Baş ucumuzdaki rüya defterlerimiz sembollerle dolup taşıyordu ve rüya, gören kadar görüleni de ilgilendirir diye arıyorduk sabah birilerini, dün gece rüyamda seni gördüm diye.

Sınırımızı korumakla zorbalık arasında; hayır demekle kabalık arasında gidip geliyorduk.

Özgür irademizle seçim yapacağız derken kim bilir ne zaman ve kimde görüp gıpta ettiğimiz hikâyeyi yazmaya çalışıyorduk.

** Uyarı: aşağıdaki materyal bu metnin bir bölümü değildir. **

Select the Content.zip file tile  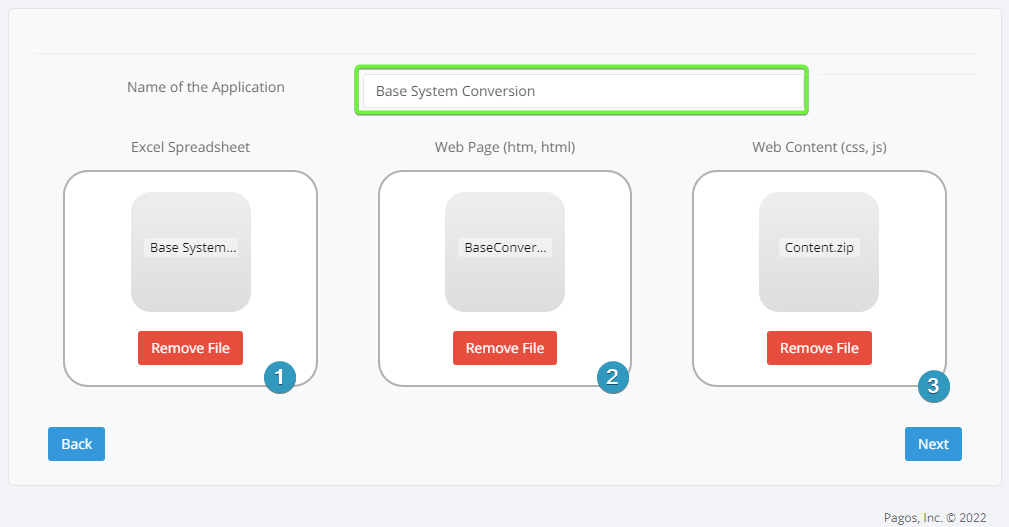coord(818,251)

Hepimiz daha çok görünmek, tanınmak, kazanmak, başarmak istiyor ve sistemi toptan kilitliyorduk.

Kendimizi ifade ediyoruz diye kalp kırıyor, kalbimiz kırılınca ise çıldırıyorduk.

İçimize doğuyordu her şey ve “Ben bunu önceden hissetmiştim” demedikçe uyku tutmuyordu geceleri.

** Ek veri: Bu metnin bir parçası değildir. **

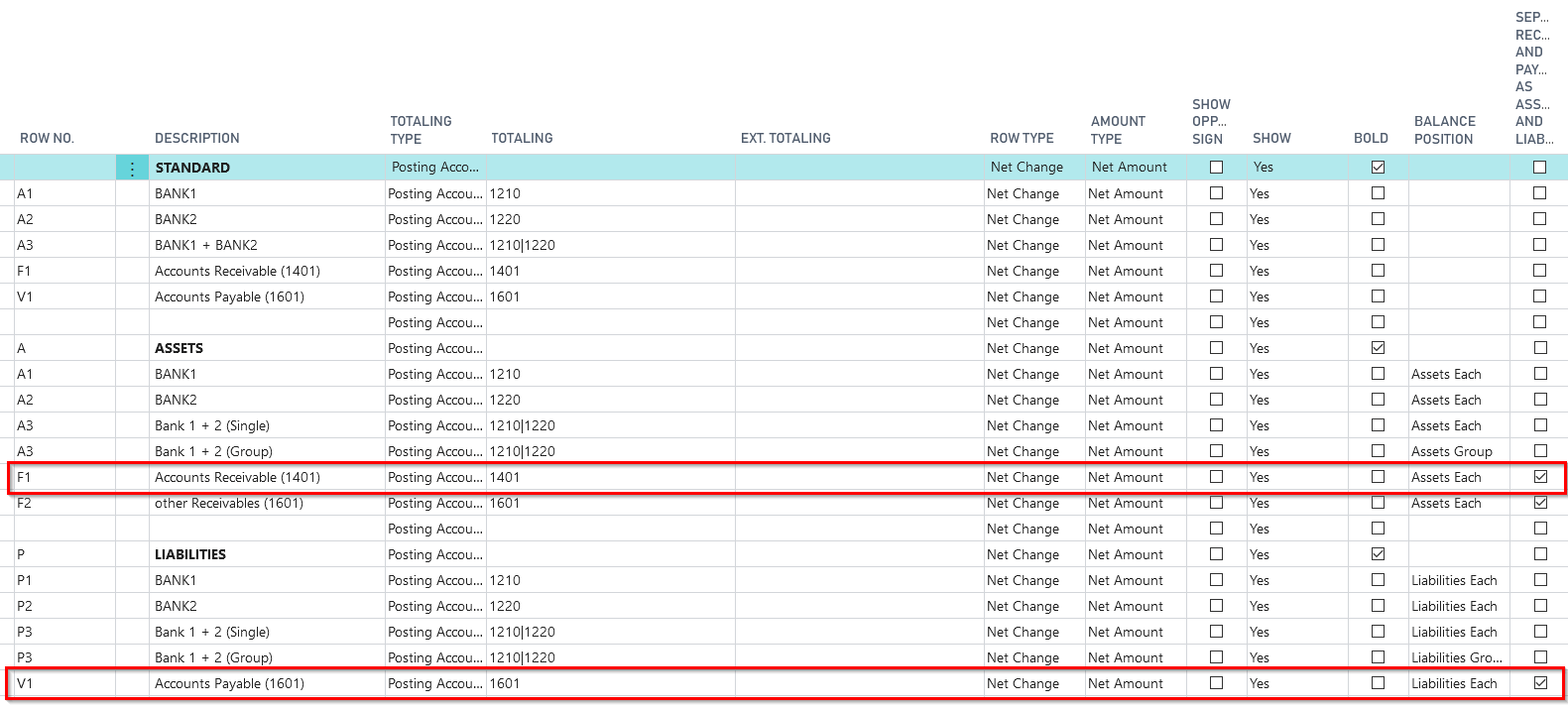Select the 'BANK1 + BANK2' description cell
1568x710 pixels.
click(206, 245)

Şaman davulları çalıyordu bir yerlerde, doğal taş dizili kollarla ve Peru bizi çağırıyordu ölmeden ölmek için.

Dönüp dolaşıp Anadolu’ya geliyor, toprağımızı bir kez daha keşfediyorduk, tanrıları, tanrıçaları, enerjileri, ley hatlarını, mürşitleri, erenleri… Her şeyi zaten zamanında söylemiş olanları… Mevlana’dan olduğu rivayet edilen aşk sözleri paylaşıyor, kendi Şems’imizi arıyorduk.

Aynalarda yansımamızı görmeye ve dönüşmeye niyetliyken, ben senin aynanım, bana bak kendini düzelt demeye nasıl da hızlı geçiş yapıyorduk. Hayretler içindeydik ama çaktırmıyorduk. 

Yüz yüze çalışmalar, minik gruplar, büyük gruplar, eğitimler derken canlı yayınlarda binlere, milyonlara ulaşıyordu artık mesajlar. Aslında yüz yıllardır herkes aynı şeyi söylüyor diyorduk ama kimseyi de pek beğenmiyorduk; kimse de kimseyi beğenmiyordu zaten.

Haber kanallarını izlemiyoruz diye azat olduk sanırken yığınlara giden manevi mesajların da her zaman manipülatif, yanıltıcı, hiç değilse eksik olduğunu unutuvermiştik yine.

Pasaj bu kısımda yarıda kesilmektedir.